• [DIRECTIONS] Set out the records below again exactly; skip the images.

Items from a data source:
===============
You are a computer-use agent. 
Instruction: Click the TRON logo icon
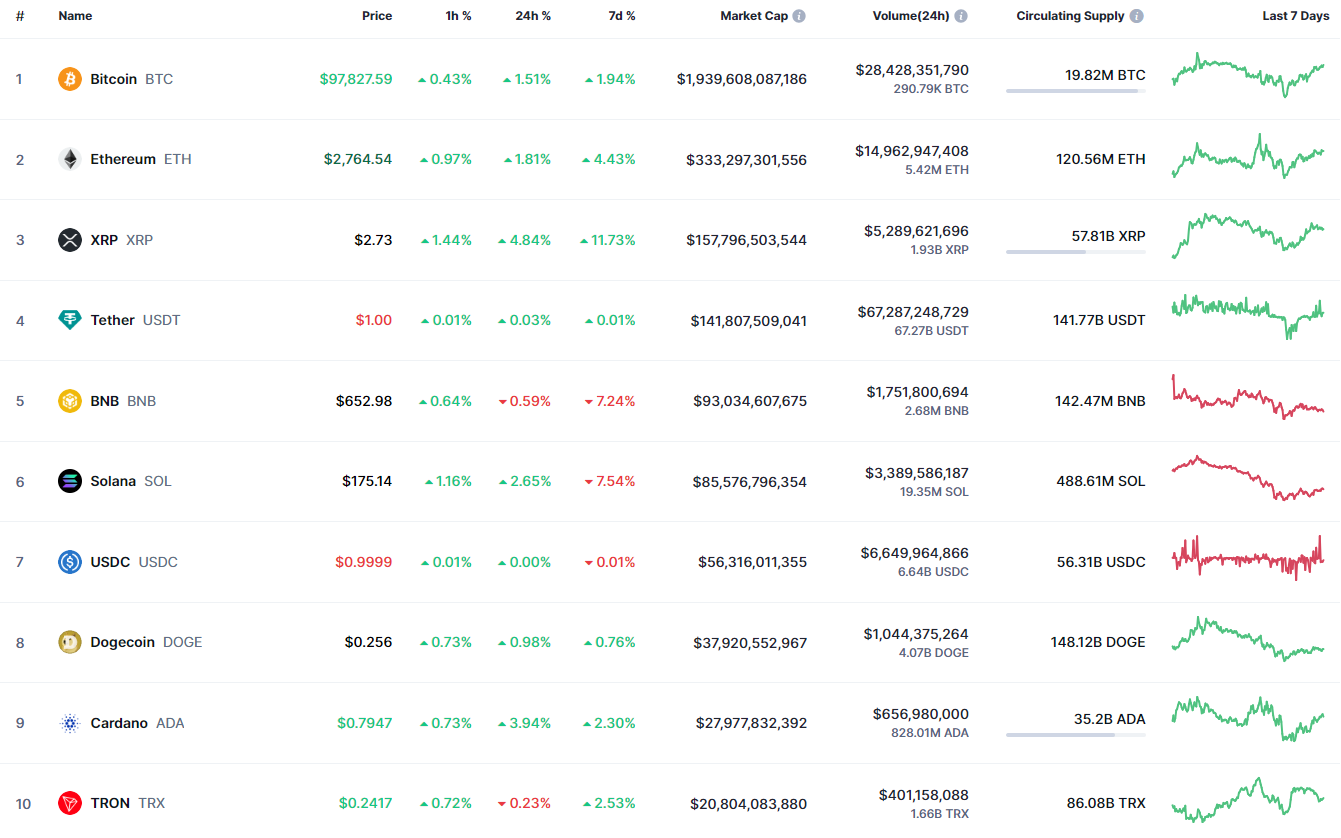tap(70, 803)
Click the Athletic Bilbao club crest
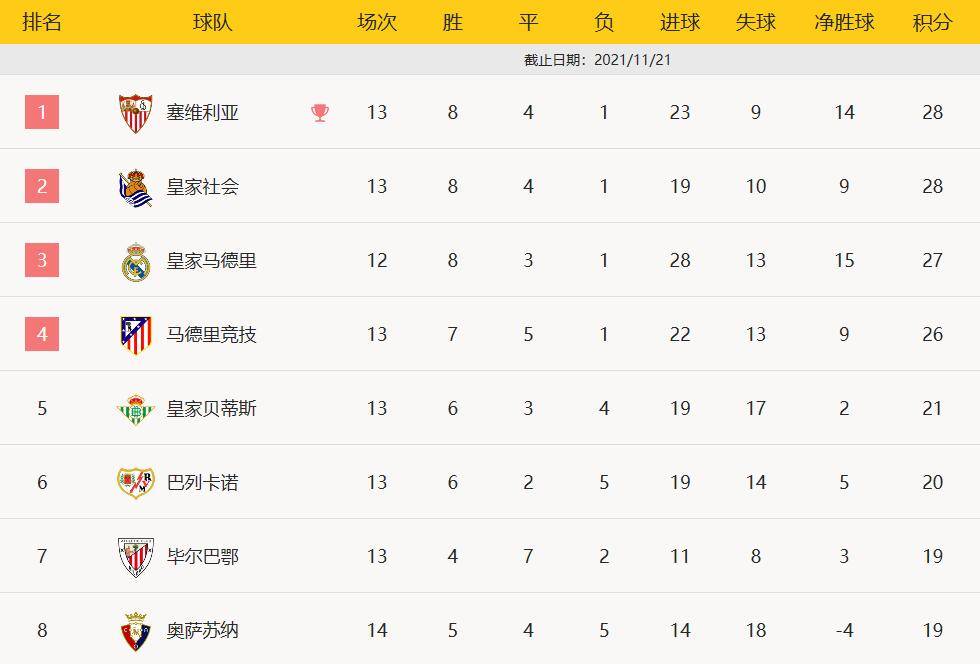Image resolution: width=980 pixels, height=664 pixels. pos(136,557)
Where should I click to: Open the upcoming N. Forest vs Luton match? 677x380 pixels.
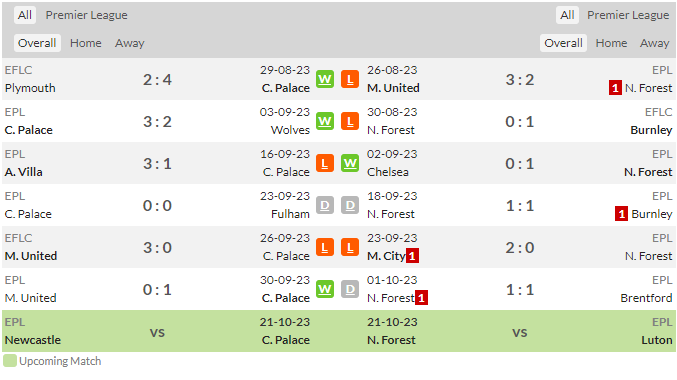point(520,331)
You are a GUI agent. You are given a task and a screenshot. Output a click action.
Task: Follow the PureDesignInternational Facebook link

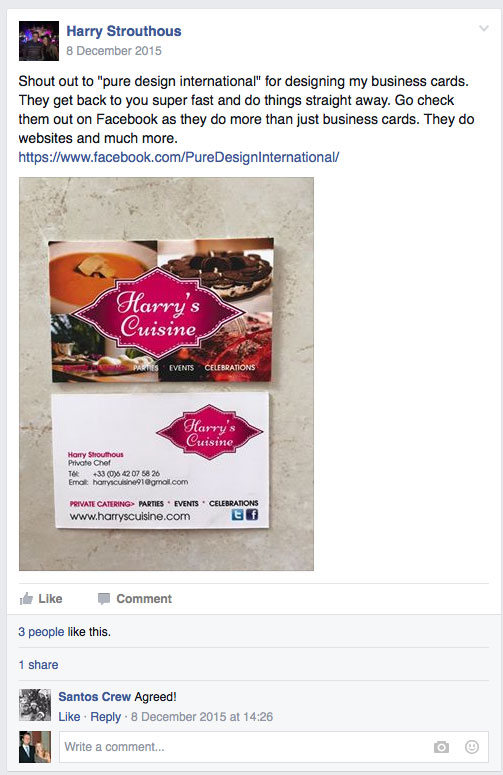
===============
• [ANSWER BELOW]
You are a computer-use agent. 
Instruction: Click the TRON logo icon
tap(70, 803)
Click the Athletic Bilbao club crest
Image resolution: width=980 pixels, height=664 pixels. pos(136,557)
Where should I click to: Open the upcoming N. Forest vs Luton match? 677x380 pixels.
point(520,331)
You are a GUI agent. You are given a task and a screenshot. Output a click action.
Task: Follow the PureDesignInternational Facebook link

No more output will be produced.